O Globo
Danos potenciais de uma campanha
presidencial que promete ser muito agressiva
A campanha presidencial promete ser
brutalmente agressiva. Em entrevista ao Correio Braziliense, em 7 de agosto, o
ministro-chefe da Casa Civil não deixou dúvidas sobre a agressividade com que
deverá ser conduzida a campanha de Bolsonaro.
Não faltará ao PT capacidade de revidar.
Basta lembrar quão longe o partido foi capaz de chegar, em 2014, quando partiu
para o aniquilamento da candidatura de Marina Silva no horário eleitoral
gratuito, para assegurar a reeleição de Dilma Rousseff.

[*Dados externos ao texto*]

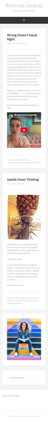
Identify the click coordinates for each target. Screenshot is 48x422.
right (34, 162)
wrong (38, 162)
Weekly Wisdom (25, 298)
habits (26, 300)
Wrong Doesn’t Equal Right (22, 37)
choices (19, 162)
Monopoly (22, 93)
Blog (17, 298)
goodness (19, 300)
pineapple (10, 303)
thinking (18, 303)
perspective (27, 162)
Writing (35, 298)
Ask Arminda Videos (22, 160)
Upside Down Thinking (23, 179)
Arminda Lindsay (24, 5)
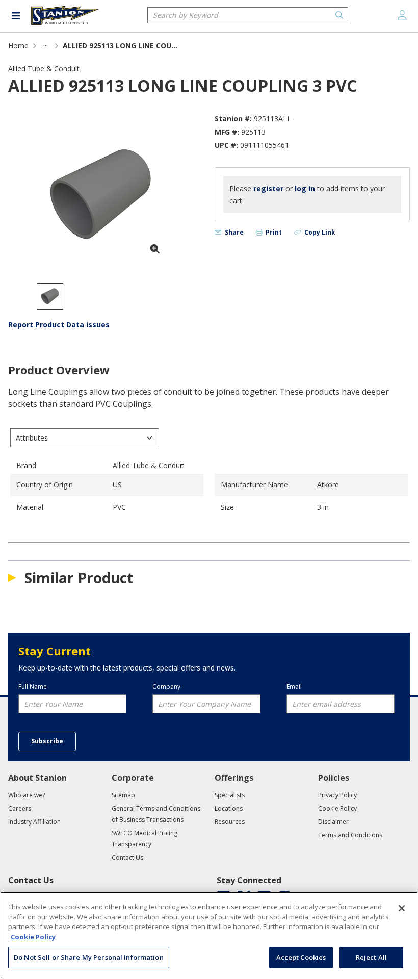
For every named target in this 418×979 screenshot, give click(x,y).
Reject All (371, 957)
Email (294, 686)
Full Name (32, 686)
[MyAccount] (402, 15)
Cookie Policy (33, 936)
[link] (45, 45)
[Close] (401, 908)
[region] (209, 935)
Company (166, 686)
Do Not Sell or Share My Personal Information (89, 957)
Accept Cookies (301, 957)
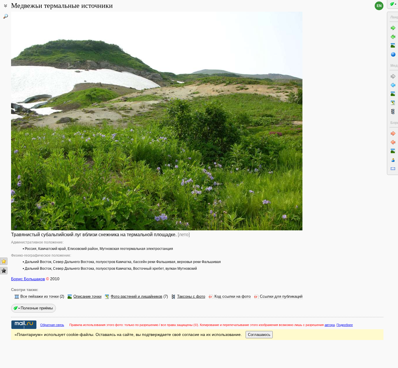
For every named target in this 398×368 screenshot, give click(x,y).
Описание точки (87, 297)
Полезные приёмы (37, 308)
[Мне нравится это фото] (4, 261)
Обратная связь (52, 325)
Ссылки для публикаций (281, 297)
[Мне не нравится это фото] (4, 270)
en (379, 6)
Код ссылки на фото (232, 297)
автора (330, 325)
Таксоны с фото (191, 297)
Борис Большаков (28, 278)
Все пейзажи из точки (39, 297)
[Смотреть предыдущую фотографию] (42, 121)
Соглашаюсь (259, 334)
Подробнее (345, 325)
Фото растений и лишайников (136, 297)
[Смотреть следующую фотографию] (272, 121)
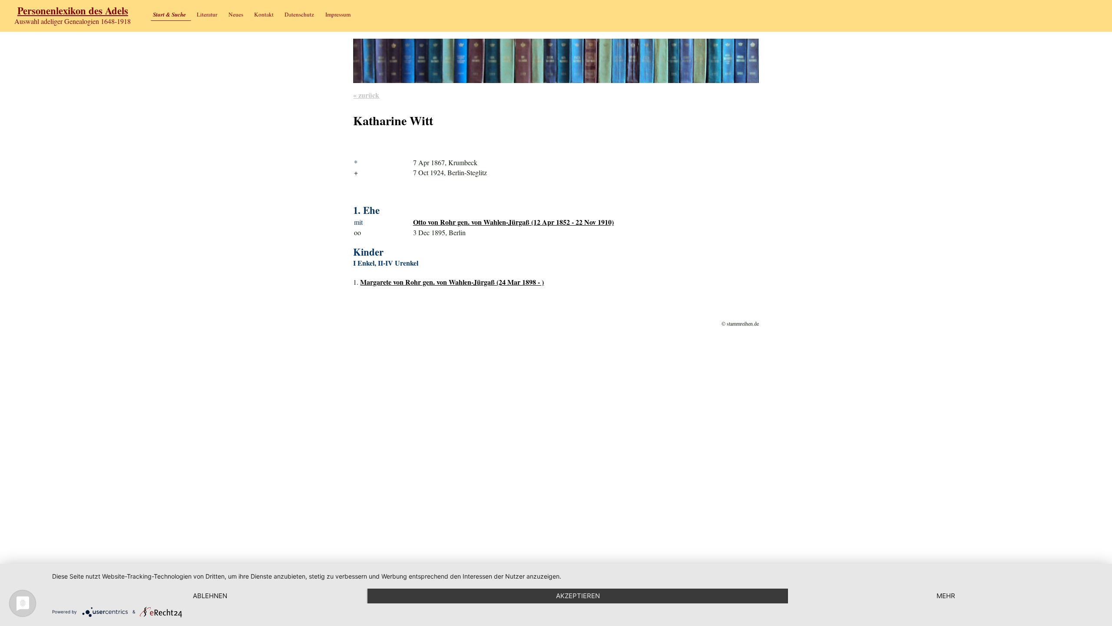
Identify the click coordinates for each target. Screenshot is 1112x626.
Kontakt (264, 14)
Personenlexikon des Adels (72, 10)
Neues (235, 14)
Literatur (207, 14)
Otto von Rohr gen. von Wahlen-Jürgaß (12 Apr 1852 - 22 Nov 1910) (513, 222)
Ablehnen (210, 596)
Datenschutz (299, 14)
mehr (946, 596)
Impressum (338, 14)
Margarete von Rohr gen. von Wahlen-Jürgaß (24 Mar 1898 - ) (452, 282)
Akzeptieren (578, 596)
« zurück (366, 95)
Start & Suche (169, 14)
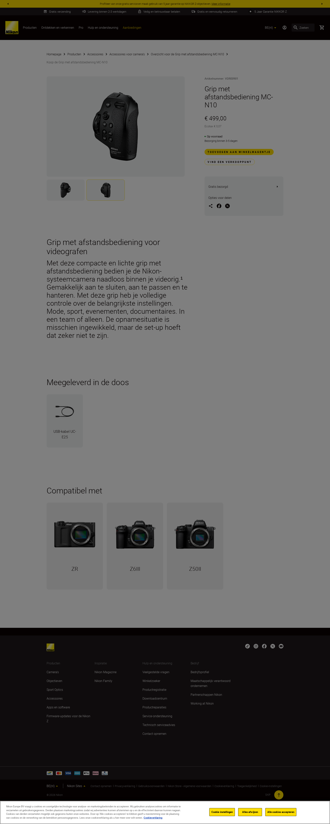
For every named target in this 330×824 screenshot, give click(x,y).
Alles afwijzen (250, 812)
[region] (165, 812)
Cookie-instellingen (222, 812)
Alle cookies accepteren (280, 812)
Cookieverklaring (153, 817)
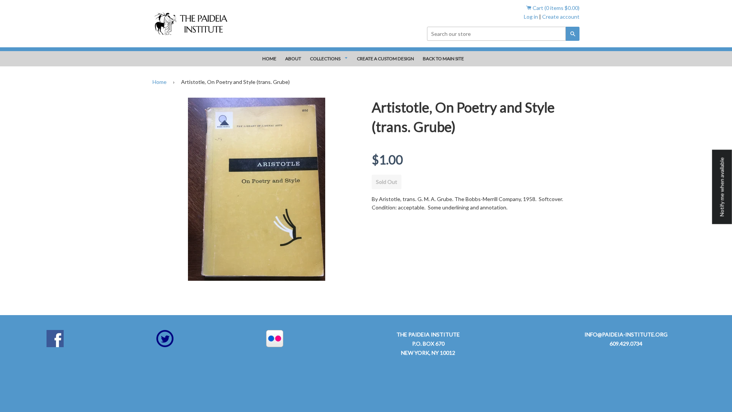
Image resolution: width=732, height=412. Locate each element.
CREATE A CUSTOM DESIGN (385, 58)
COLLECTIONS (325, 58)
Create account (561, 16)
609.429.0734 (626, 343)
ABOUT (293, 58)
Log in (531, 16)
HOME (269, 58)
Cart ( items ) (555, 8)
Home (159, 82)
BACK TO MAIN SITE (443, 58)
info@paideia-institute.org (626, 334)
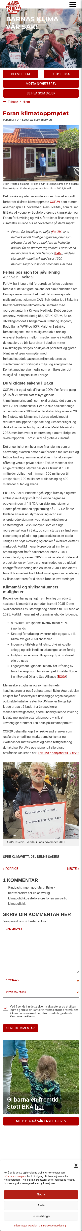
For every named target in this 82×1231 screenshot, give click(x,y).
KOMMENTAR (14, 929)
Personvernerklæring (23, 1016)
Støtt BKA (61, 74)
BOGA (62, 677)
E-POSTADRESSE (16, 991)
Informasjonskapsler (25, 1225)
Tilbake (13, 102)
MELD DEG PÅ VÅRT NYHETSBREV (41, 1121)
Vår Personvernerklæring (52, 1225)
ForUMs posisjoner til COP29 (58, 753)
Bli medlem (20, 74)
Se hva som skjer (41, 93)
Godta (41, 1194)
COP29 (55, 202)
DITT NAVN (13, 980)
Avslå (41, 1205)
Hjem (26, 102)
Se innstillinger (41, 1216)
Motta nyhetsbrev (41, 84)
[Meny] (72, 4)
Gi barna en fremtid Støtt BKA (33, 1103)
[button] (76, 1165)
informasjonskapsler (15, 1176)
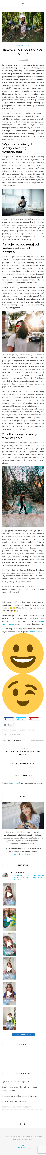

Haverá quem alegue que a televisão já não
tem a importância que tinha e que as intenções de voto já chegaram a um grau de
cristalização irreversível. Duas alegações discutíveis.
As certezas sobre a suposta irrelevância da propaganda eleitoral gratuita, com base na experiência de 2018, parecem precipitadas. Na verdade, em decorrência do atentado de que foi vítima, Bolsonaro acabou tendo muito mais destaque na televisão do que todos os demais candidatos juntos.
Quanto à suposta cristalização das
intenções de voto, é preciso lembrar que se trata de uma eleição muito
peculiar. Boa parte do eleitorado parece determinada a votar num candidato pela
simples aversão que nutre pelo outro. Um tipo de voto que deverá requerer
grande esforço de autoengano. Tanto de quem, a contragosto, se diz disposto a
votar em Lula, como de quem votará contrariado em Bolsonaro.
Numa disputa em que as campanhas, de lado a
lado, deverão ser tão brutais e virulentas, tais esforços de autoengano estarão
submetidos a enorme stress. E intenções de voto podem se mostrar menos
cristalizadas do que hoje se imagina.
É difícil prever a seriedade dos danos à
imagem com que cada um dos candidatos terá de lidar. Mas há boas razões para
crer que, ao final da batalha, quando a fumaça se dissipar, Lula possa ter
sofrido mais danos que seu adversário.
O telhado de vidro de Bolsonaro envolve
fatos relativamente recentes, martelados com grande alarde na mídia e nas redes
sociais. Por mais execráveis e revoltantes que possam ser, são fatos dos quais
o eleitorado já tem amplo e claro conhecimento.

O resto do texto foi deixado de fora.